> _INSTRUCTIONS TO FOLLOW_: No line before the one containing "Where should I" should appear; that line and all lines after it, through the end of the data, are to be set down exactly.
EXCERPTED RECORDS Start Marker
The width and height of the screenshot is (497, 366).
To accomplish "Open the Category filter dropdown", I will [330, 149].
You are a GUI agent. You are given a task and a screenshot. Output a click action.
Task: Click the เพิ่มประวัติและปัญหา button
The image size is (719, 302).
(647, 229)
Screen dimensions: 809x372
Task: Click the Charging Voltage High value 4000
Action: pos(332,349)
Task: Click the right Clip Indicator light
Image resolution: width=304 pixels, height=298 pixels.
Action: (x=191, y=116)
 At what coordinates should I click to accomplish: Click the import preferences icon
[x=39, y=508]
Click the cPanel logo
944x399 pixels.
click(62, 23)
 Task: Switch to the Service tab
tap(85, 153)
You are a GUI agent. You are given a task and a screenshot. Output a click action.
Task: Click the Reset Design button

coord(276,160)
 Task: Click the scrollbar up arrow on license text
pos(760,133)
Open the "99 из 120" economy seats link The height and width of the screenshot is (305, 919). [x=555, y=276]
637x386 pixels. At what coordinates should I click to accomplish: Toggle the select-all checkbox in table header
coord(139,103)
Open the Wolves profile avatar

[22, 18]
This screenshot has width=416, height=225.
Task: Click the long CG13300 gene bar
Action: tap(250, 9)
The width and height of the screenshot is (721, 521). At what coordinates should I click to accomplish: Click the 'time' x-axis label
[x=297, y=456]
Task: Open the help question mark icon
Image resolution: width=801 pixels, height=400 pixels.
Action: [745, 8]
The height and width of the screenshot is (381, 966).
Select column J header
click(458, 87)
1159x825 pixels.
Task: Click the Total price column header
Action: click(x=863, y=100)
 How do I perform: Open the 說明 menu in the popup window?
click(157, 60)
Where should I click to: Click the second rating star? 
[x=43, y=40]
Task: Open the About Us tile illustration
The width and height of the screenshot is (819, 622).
EXCERPTED RECORDS End Marker
> _OUTPUT FOR THIS TASK_:
Where should I click to: Click the second rating star? 
[x=43, y=40]
Task: Open the About Us tile illustration
The width and height of the screenshot is (819, 622).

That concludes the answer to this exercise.